Sea Urchin, Steamed Rice, and the Meaning of the Morning Meal
Sea Urchin, Steamed Rice, and the Meaning of the Morning Meal
Whenever I eat something really special, no matter what time of day, I have this little thing that I do: I nuzzle my jaw into my chest, I raise my shoulders up towards my ears, and I roll my head in swooping circles as if its weight were to much for my neck to support. And then, without warning, I start cursing, unleashing strings of expletives that have no place in decent company. There’s nothing noble or attractive about this habit, but after years spent traveling the world in search of the good stuff, it’s not something I have any particular control over—it just happens.
And so it is that when a small, cautious Japanese woman in a green apron places this beautiful bowl before me, it takes all of 30 seconds before my head starts swiveling and the expletives pollute the airwaves. I have traveled from Tokyo to Hakodate, the southernmost city of Hokkaido, expressly to eat donburi, these heroic combinations of steamed rice and seafood. After scouring the rainbow stalls of the morning market, I settle on Kikuyo Shokudo Honten, a narrow two-story stand offering more than three-dozen combinations of seafood dons. In a matter of a few bites, I’ve forgotten the 8-hour train ride, the tiny hotel room, the cold, wet day that greeted me this morning.
It’s not merely the staggering deliciousness of this particular collection of Hokkaido’s finest seafood—scallops swollen to the size of English muffins, salmon eggs that pop like little depth charges of salt and umami, cat tongues of uni that melt over the warm grains of rice like egg yolk on a carbonara—but the fact that I’m blinking back tears of joy and the sun has barely peeked above the Pacific. I have no business being this happy this early in the morning.
In fact, the more I think about it, the more I realize that this concerning habit of mine surfaces mostly in the hours when the world around me has barely stirred. Not at home, of course, where the rice and crustaceans are replaced with yogurt and cereal; you won’t catch me cursing over corn flakes. When it’s a byproduct of habit and necessity, breakfast can mean so little that many of us skip the meal entirely.
But when I’m on the road, no food has the ability to impact me quite like the morning meal. It starts with the flavors, which, in the best parts of the world, can shake you from your slumber like no cup of coffee ever will: the fermented fish of a Kyoto ryokan, the chile-slathered tortillas of a Oaxaca market stall, the boiled bones and wilted herbs of a Saigon sidewalk kitchen.
But it’s more than a simple matter of taste. The fact is, we are never more vulnerable than at the breakfast table. Our bodies have been in hibernation, our senses have been on airplane mode for the better part of eight hours, and with that first bite, something important about the day in front of us is conveyed through the millions of little taste receptors that light up our brains. If the world is trying to tell us something, now is the moment to listen.

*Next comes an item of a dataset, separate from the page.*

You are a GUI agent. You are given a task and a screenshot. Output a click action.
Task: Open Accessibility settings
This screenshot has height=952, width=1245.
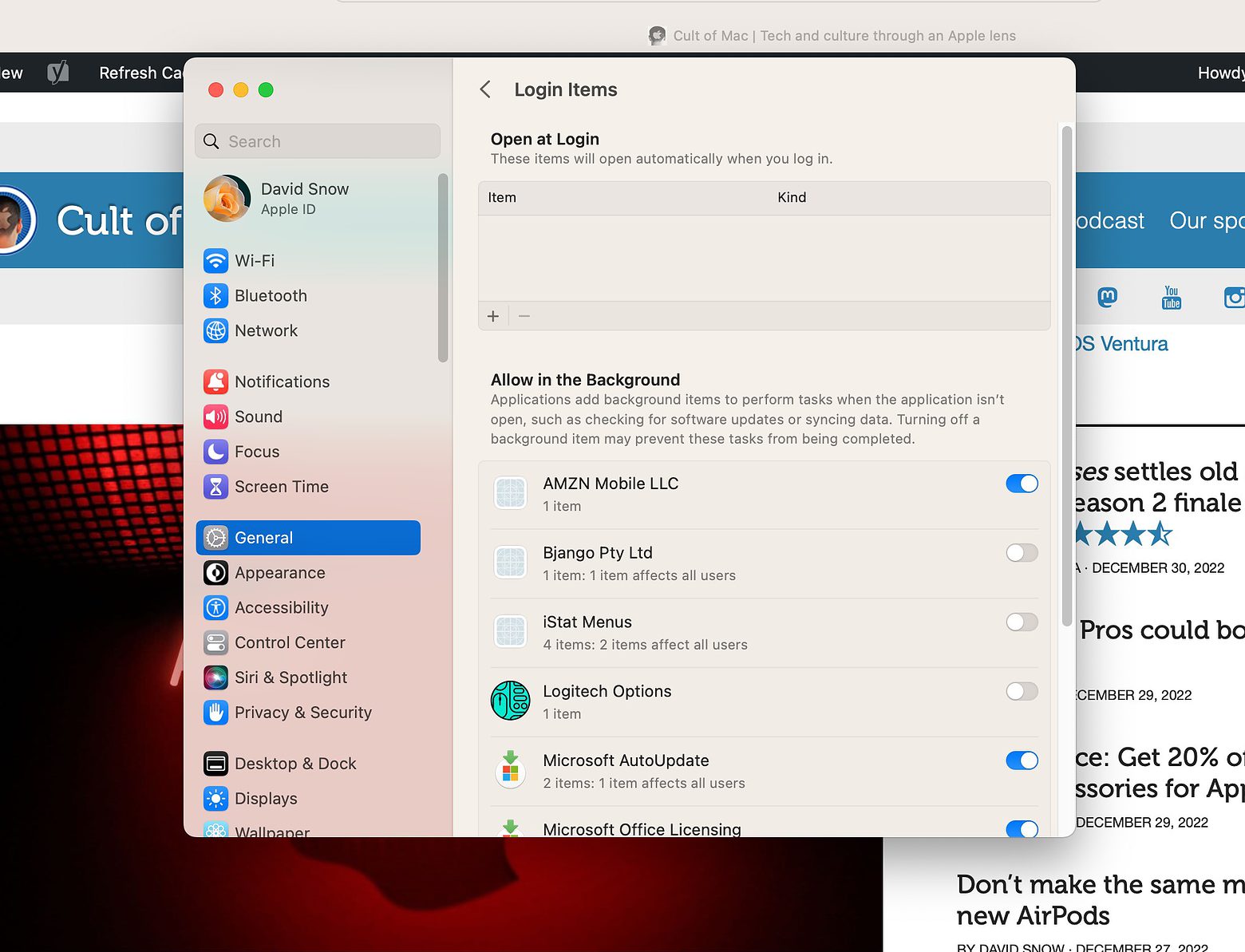click(281, 607)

The meaning of its message is different for all of us. For some, it’s the calm before the storm, a moment of peace and contemplation that softens the sharp edges of the day; for others, it is the storm, a full-throated expression of our surroundings and the forces that shape them. We want to taste it all, from the fragrant mohinga and spicy political gossip of a Yangon teahouse to the buttered toast and folded newspaper of a London flat.
That’s why we’ve decided to launch our new Breakfast series, to pay tribute to the meal that moves us most. We’ve reached out to hundreds of our contributors around the world to have them share some of their most memorable breakfasts with us. More than reviews or recommendations, these will be daily mediations on the morning meal—little postcards of time and taste and personal reflection, published just in time to go along with your own breakfast, wherever you may be having it.
I don’t want to promise too much here; not every noodle soup is a revelation, not every breakfast sandwich is an existential gateway. Sometimes a donburi is just a donburi—and that’s worth a few strong words, too.